RECORDS SHOWN:
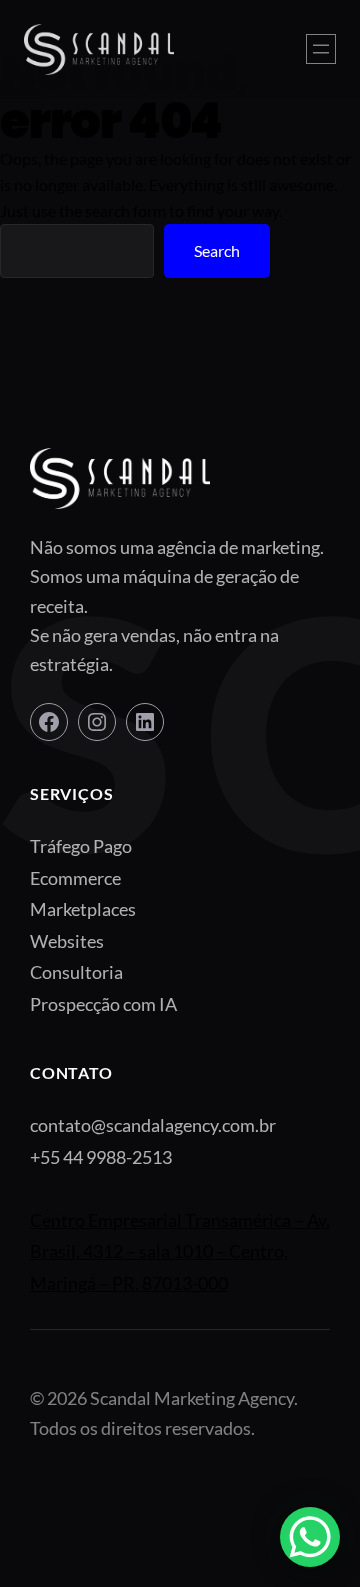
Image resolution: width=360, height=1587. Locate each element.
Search (217, 250)
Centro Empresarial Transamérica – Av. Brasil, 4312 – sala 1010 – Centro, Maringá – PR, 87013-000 (180, 1251)
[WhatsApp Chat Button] (310, 1537)
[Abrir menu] (321, 49)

TASK ITEM: Every word of the data should be reproduced exactly; please omit any pictures.

FINISHED EXERCISE:
Image resolution: width=360, height=1587. Locate each element.
Search (217, 250)
Centro Empresarial Transamérica – Av. Brasil, 4312 – sala 1010 – Centro, Maringá – PR, 87013-000 (180, 1251)
[WhatsApp Chat Button] (310, 1537)
[Abrir menu] (321, 49)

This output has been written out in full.